1) What, exactly, is thick description? 2) Where does it come from? 3) What are examples of “good” thick description? 4) How do we apply TD to non-ethnographic studies?
Is formally introduced by Geertz in The Interpretation of Culture, but is credited to Gilbert Ryle, a philosopher, as a means to describe intellectual work and intentionality in behavior. Understanding context, scope, present and future intentions of behavior. (Ex. Golf)
Denzin (1989) expands: “A thick description … does more than record what a person is doing. It goes beyond mere fact and surface appearances. It presents detail, context, emotion, and the webs of social relationships that join persons to one another. Thick description evokes emotionality and self-feelings. It inserts history into experience. It establishes the significance of an experience, or the sequence of events, for the person or persons in question. In thick description, the voices, feelings, actions, and meanings of interacting individuals are heard” (Denzin, 1989, p. 83). This is the expansion of thick description past anthropological canon and into many disciplines, including sociology.
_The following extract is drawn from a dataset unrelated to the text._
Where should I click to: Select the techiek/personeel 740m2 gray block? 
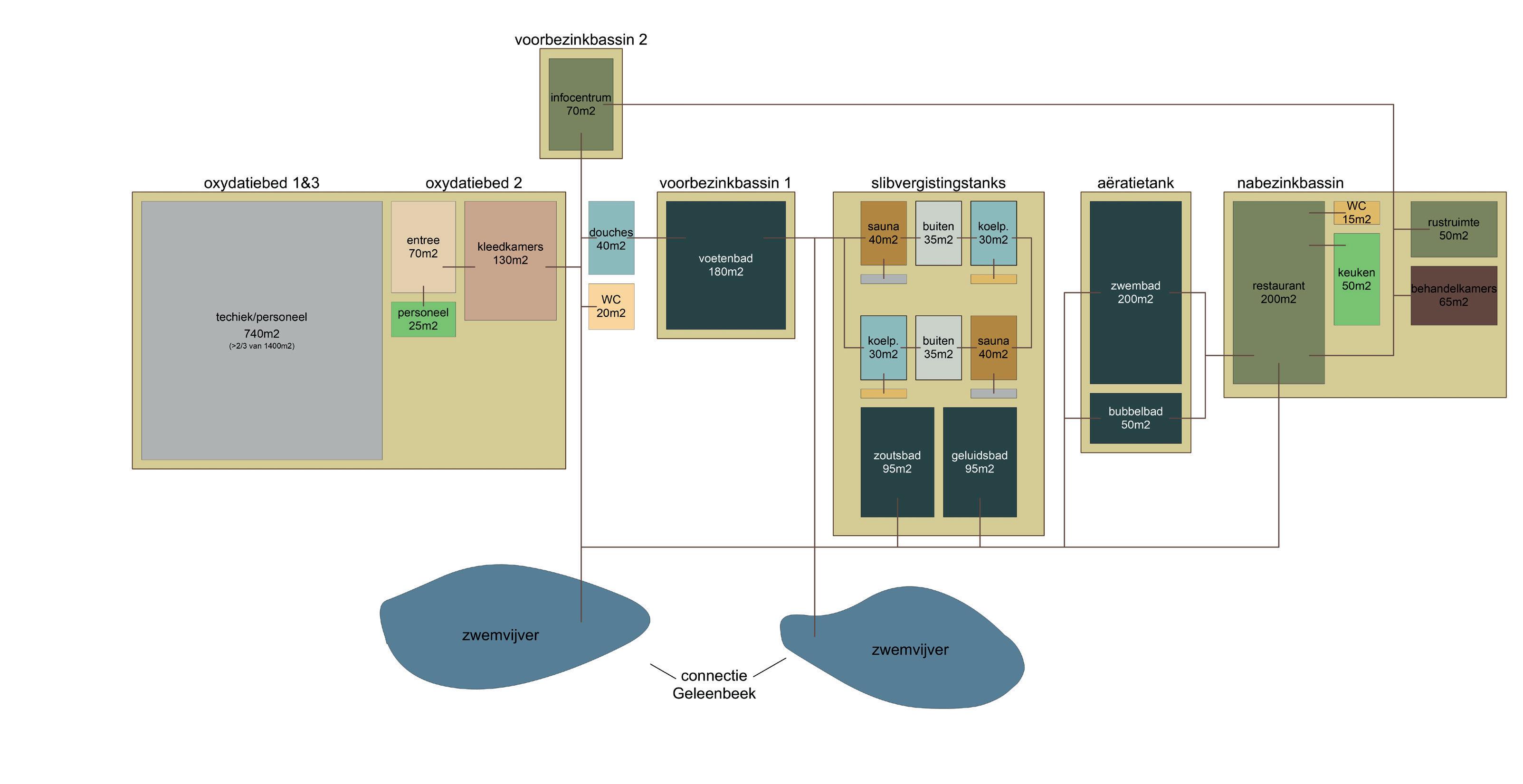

“recording the circumstances, meanings, intentions, strategies, motivations, and so on that characterize a particular episode” (Schwandt 2001, 255); “builds up a clear picture of the individuals and groups in the context of their culture and the setting of the individuals and groups in the context of their culture and the setting in which they live” (Holloway 1997, 154). … more than just detail— an ascription of meaning, intent, evolution of, and context, but can be done in many ways (for more information on these, see Denzin 1989*)
Without thick description, lack of credibility and resonance in research product – loss of integrity in eyes of research community, research participants, wider readers of work.
Biographical, historical, situational, relational, and interactional.
Can be applied to other non-ethnographic studies, in how samples are described in terms of demographics or historical contexts, situations; detailed description of research tools and procedures (length of interview, location, reactions of participant, etc.); use of long-quotes from participants to illuminate results and discussions.
Denzin, N.K. 1989. Interpretative Interactionism. Newbury Park, CA: Sage.
Holloway, I. 1997. Basic Concepts for Qualitative Research. London: Blackwell Science.
Schwandt, T.A. 2001. Dictionary of Qualitative Inquiry, 2e. Thousand Oaks, CA: Sage.